Court Opinion

ID: 8781770
Source: CourtListenerOpinion
Date Created: 2022-11-26 13:21:28.095258+00
Date Added: 2024-06-11T17:02:52.194034
License: Public Domain

SHELBY,
Circuit Court (concurring). . A person may, after the expiration of one month and within the next twelve months subsequent to being adjudged a bankrupt, file an application for a discharge in the court of bankruptcy in which the proceedings are pending. If it be shown to the judge that he was unavoidably prevented from filing it within twelve months, it mg.y be filed within, “but not after the expiration of, the next six months.” Section 14, Bankr. Act 1898 (30 Stat. 544). This is clearly a limitation of 12 months in which to make application for the discharge, with authority conferred on the court to extend it for six months. After the expiration of 18 months, an application for a discharge would be rightfully dismissed; in fact, it has been held that the court has no jurisdiction to grant it. In re Fahy (D. C.) 116 Fed. 239 (Judge Shiras); In re Wagner (D. C.) 139 Fed. 87 (Judge Hawley); 2 Remington on Bankruptcy, § 2727, and cases cited. -Section 14 clearly shows the legislative intention to limit the right to make the application, the period within which the bankrupt must act being specifically stated. If, after the expiration of the time, the bankrupt, by contracting hew debts and instituting a second proceeding, could obtain a discharge from debts provable or proved in the first proceeding, the intention of Congress would be defeated. Such construction would make the limitation ineffectual, because the bankrupt could avoid it by instituting the second proceeding.
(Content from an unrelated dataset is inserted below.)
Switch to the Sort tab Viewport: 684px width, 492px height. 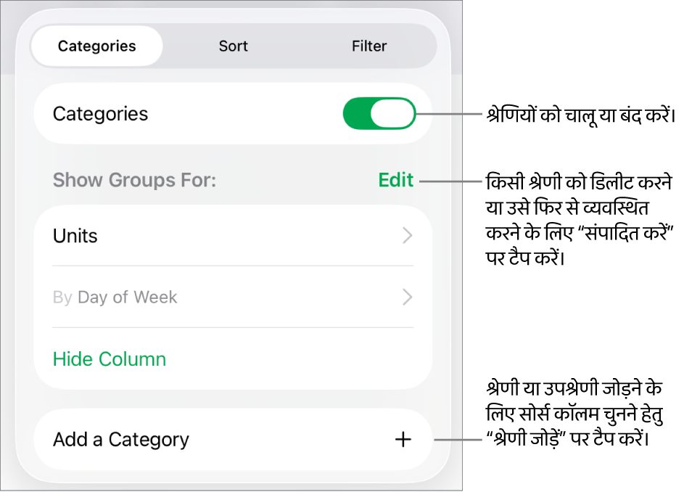tap(234, 46)
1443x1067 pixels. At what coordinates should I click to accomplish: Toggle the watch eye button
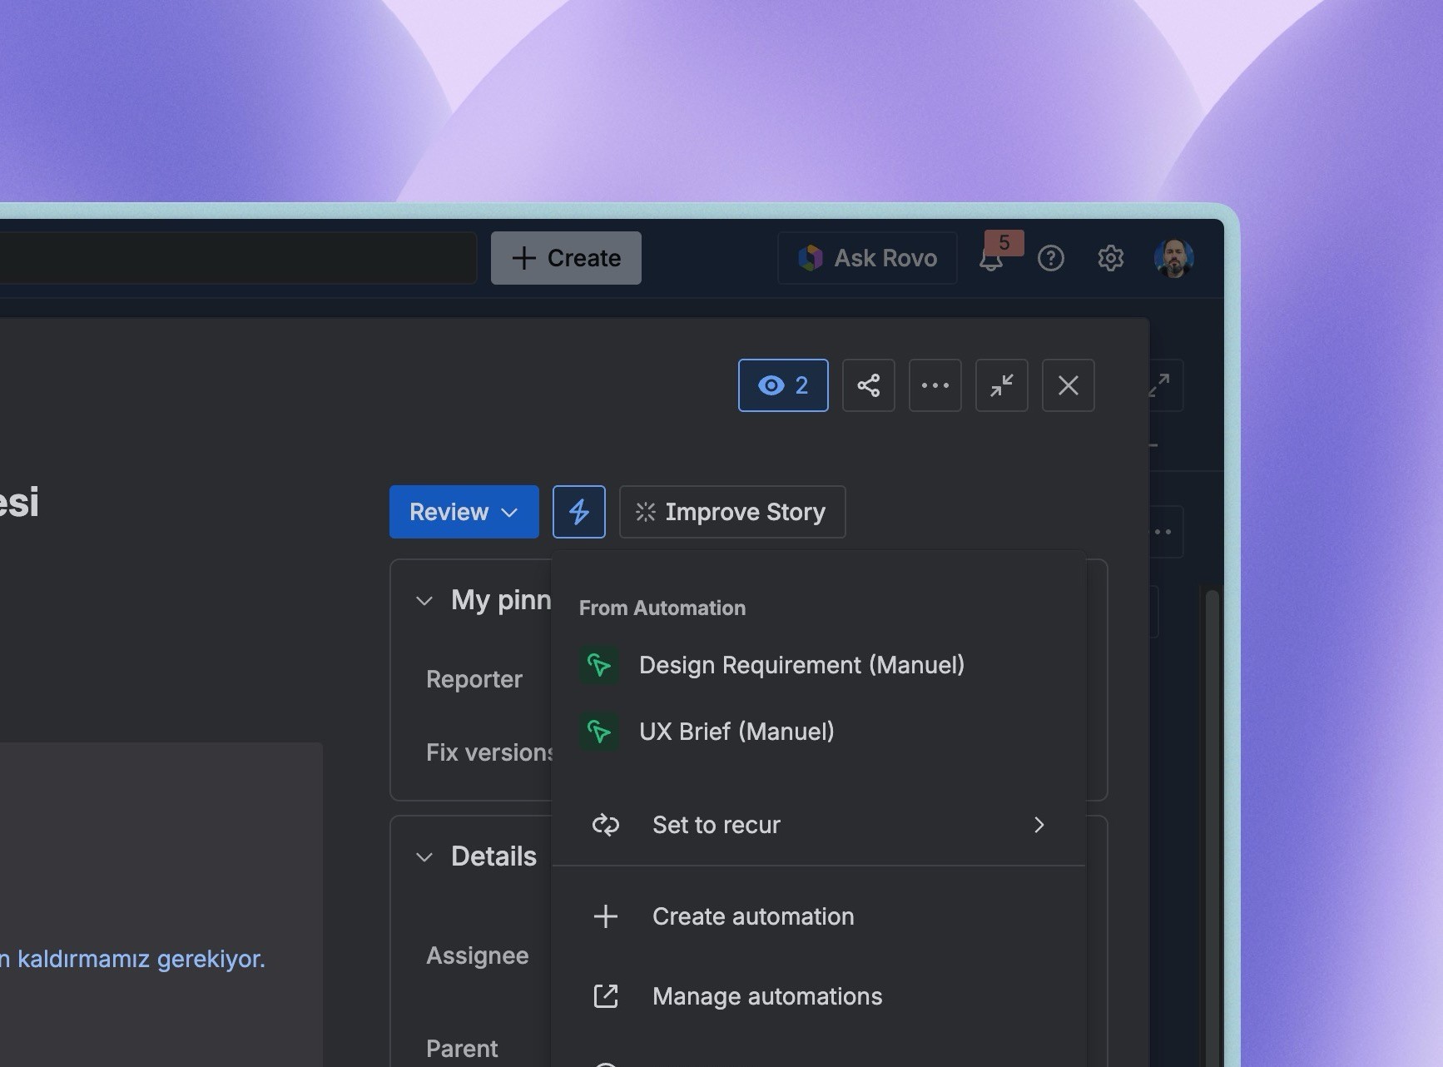point(782,385)
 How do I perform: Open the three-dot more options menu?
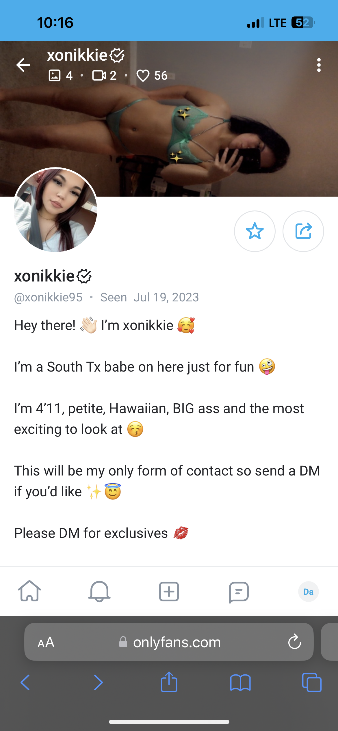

The result of the decisions of the Circuit Courts of Appeals cited by Judge GRUBB is right, I think, as a construction of the act based on the intention shown by the prescribed-limitation. To construe the act otherwise would be to ingraft on it a mode of extending the time for obtaining a discharge beyond 18 months. It seems to me, therefore, that the conclusion is correct as a construction of the act, whether the doctrine of res judicata is applicable or not, that a bankrupt, after the expiration of 18 months from adjudication, is not entitled, on a second proceeding, to a discharge from debts provable in the first.
I coxxcur in the opinion that the order should be affirmed.